Actors making 'God's Not Dead 3' in Arkansas pause to talk about experiences shooting faith-based film

John Corbett and David A.R. White speak to reporters on Monday about "God's Not Dead 3"
John Corbett and David A.R. White speak to reporters on Monday about "God's Not Dead 3"

Earlier this year, a group of film executives paused in the middle of a meeting. The casting list for the third iteration of God’s Not Dead remained uncertain. It was an important decision. They decided to pray.

Some sat in Pure Flix’s office outside Los Angeles. The rest called in from the Christian studio’s headquarters in Scottsdale, Ariz.

Since 2014, the company had earned more than $80 million from the God’s Not Dead franchise. The first movie cost just under $2 million to film, making it a big financial success.

In October, after finalizing a cast that includes Academy Award-winning actress Tatum O’Neal and Shane Harper, the studio began filming in Arkansas. And Monday afternoon, a group of reporters piled into two shuttles outside a Doubletree Hotel in downtown Little Rock and drove toward the set.

“I just thought of a subtitle,” a press agent called out from the front seat. “God’s not dead —he’s not even sick!”

Everyone laughed. Some were reporters from The Christian Post and Risen Magazine. Others represented companies billed as Amazon for Christians or Netflix for Christians.

They wanted to know if O’Neal was religious. They planned to ask Harper whether he felt like he was in a “faith-based box” after his starring role in the first movie.

The 24-year-old had gone straight from God’s Not Dead to an MTV show. When he received the script for the third film, he accepted the role right away, but it didn’t really hit him that he was back until a producer started the first day of filming with a prayer.

“They don’t pray on an MTV set,” Harper explained Monday. “It felt good.”

The people at Pure Flix pray often. David A.R. White, who co-founded the studio and stars in many of its films, says he prays on set and before sending an offer out to an actor, while optioning a book for a film and holding meetings with investors. Sometimes, when there is a difficult decision to be made, he will stop everything and say, “Let’s just pray.”

His father, a Mennonite pastor, wanted him to become an evangelist. He became a movie producer instead. “Prayer comes at all different times,” the 47-year-old said.

At Pure Flix, everyone joins in prayer, but not everyone is a Christian. During the shoot at a Masonic Temple in Little Rock, a press agent warned that there would be non-believers on-set, perhaps even cursing. “Then I’m keeping count,” one reporter said. “Seven!” he declared a few minutes later.

In a boiler room, producer Ian Campbell pointed from one seemingly innocuous object to another, laying out his plans for a church fire to be depicted in the film.

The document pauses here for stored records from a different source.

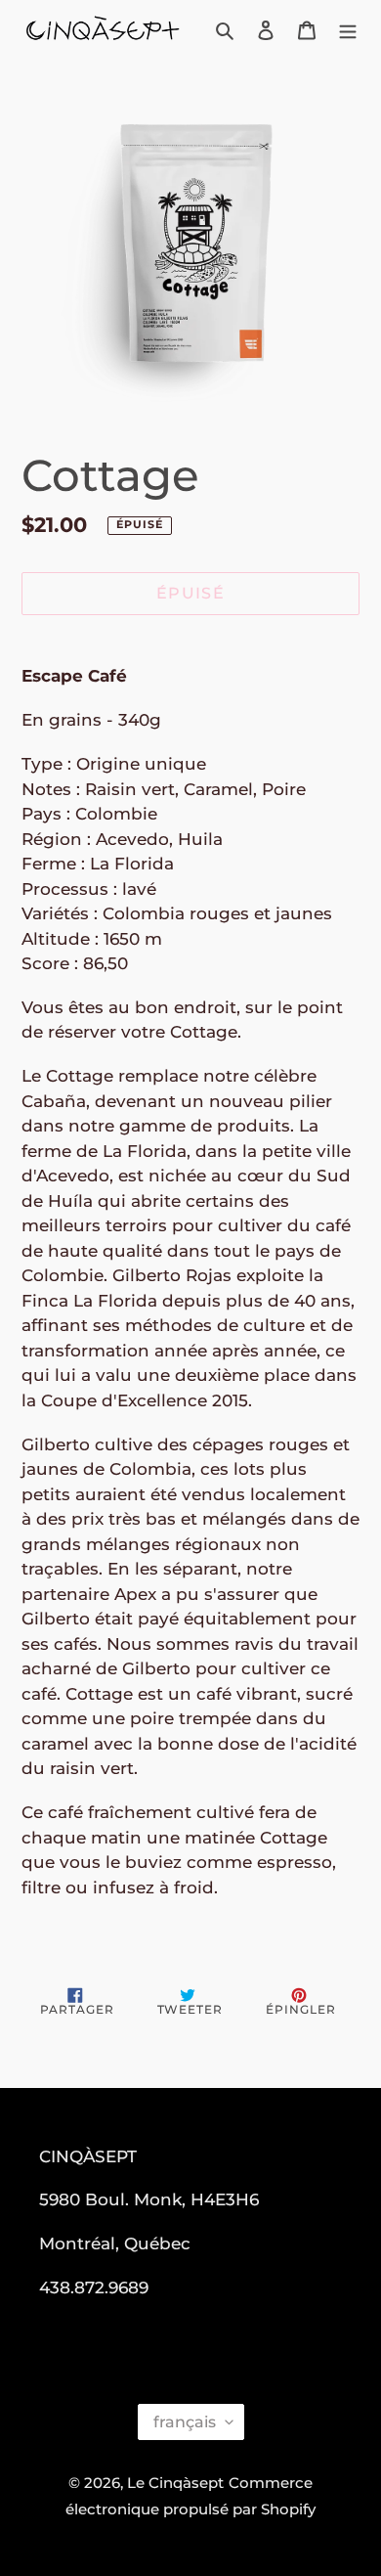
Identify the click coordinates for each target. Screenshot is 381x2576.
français (184, 2422)
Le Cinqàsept (175, 2482)
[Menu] (347, 30)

Before God’s Not Dead, there were other Christian movies. Pure Flix alone released more than 100 in its first decade. But 2014, the year God’s Not Dead opened in theaters, was a special year. There was Son of God, Heaven is For Real, Exodus and Mary, Mother of God — all in 12 months. “The year of the Bible,” the Religion News Service called it in one headline. “It was the perfect storm,” White said Monday.

The actors talked about their reasons for joining a faith-based film.

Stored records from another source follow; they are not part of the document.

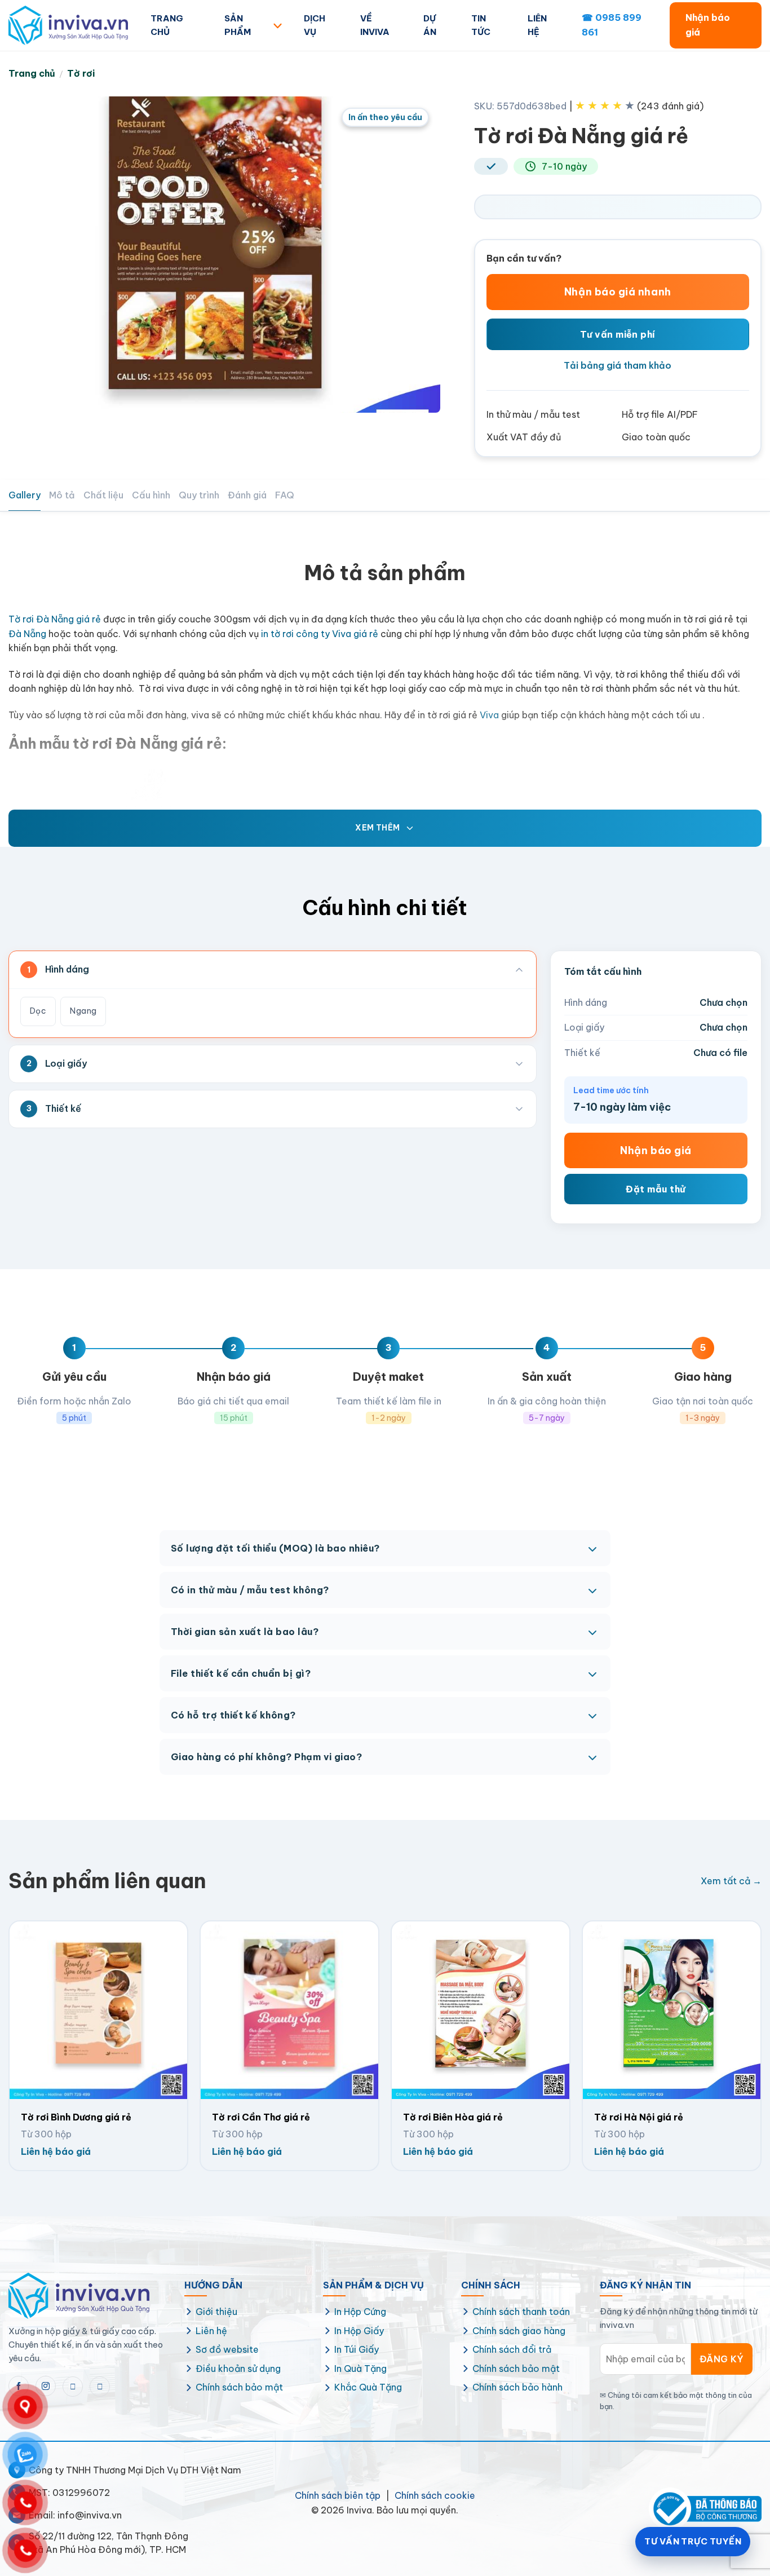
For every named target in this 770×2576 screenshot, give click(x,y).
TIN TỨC (480, 25)
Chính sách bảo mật (239, 2387)
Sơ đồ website (227, 2349)
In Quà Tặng (360, 2368)
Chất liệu (103, 495)
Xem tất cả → (731, 1880)
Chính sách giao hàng (518, 2330)
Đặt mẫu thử (655, 1189)
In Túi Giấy (356, 2349)
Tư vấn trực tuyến (692, 2541)
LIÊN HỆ (537, 25)
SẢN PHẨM (237, 25)
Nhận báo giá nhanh (617, 291)
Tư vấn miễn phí (618, 334)
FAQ (284, 495)
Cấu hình (151, 495)
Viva (489, 715)
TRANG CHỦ (167, 25)
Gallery (24, 495)
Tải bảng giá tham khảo (617, 365)
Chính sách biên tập (337, 2495)
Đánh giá (247, 495)
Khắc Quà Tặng (368, 2387)
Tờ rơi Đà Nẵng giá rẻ (54, 619)
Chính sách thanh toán (521, 2311)
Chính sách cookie (435, 2495)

“It’s not a Bible-thumping script,” O’Neal said of her decision.

“There’s no CGI Jesus,” actor John Corbett said of his own.

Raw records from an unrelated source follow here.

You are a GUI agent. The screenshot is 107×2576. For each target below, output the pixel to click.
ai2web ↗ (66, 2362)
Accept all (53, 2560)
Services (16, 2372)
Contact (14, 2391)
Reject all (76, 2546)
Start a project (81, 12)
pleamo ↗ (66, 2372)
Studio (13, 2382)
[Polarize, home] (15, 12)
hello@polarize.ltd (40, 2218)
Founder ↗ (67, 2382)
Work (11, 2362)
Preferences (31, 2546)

The 56-year-old, best known for his roles on Sex in the City and My Big Fat Greek Wedding, admitted that his agent might have tossed the script. But he knew someone who knew the director and asked to read it himself.

He plays an atheist who struggles to connect with his brother, a pastor played by White.

“In a movie like this, of course it’s going to get resolved,” he said Monday.

“Spoiler!” White protested.

“Well, there’s not going to be a God’s Not Dead 4,” Corbett laughed. “Is there going to be a 4?”

“Yeah, and a 5, 6, 7 and 8,” White replied. “God’s not dead yet.”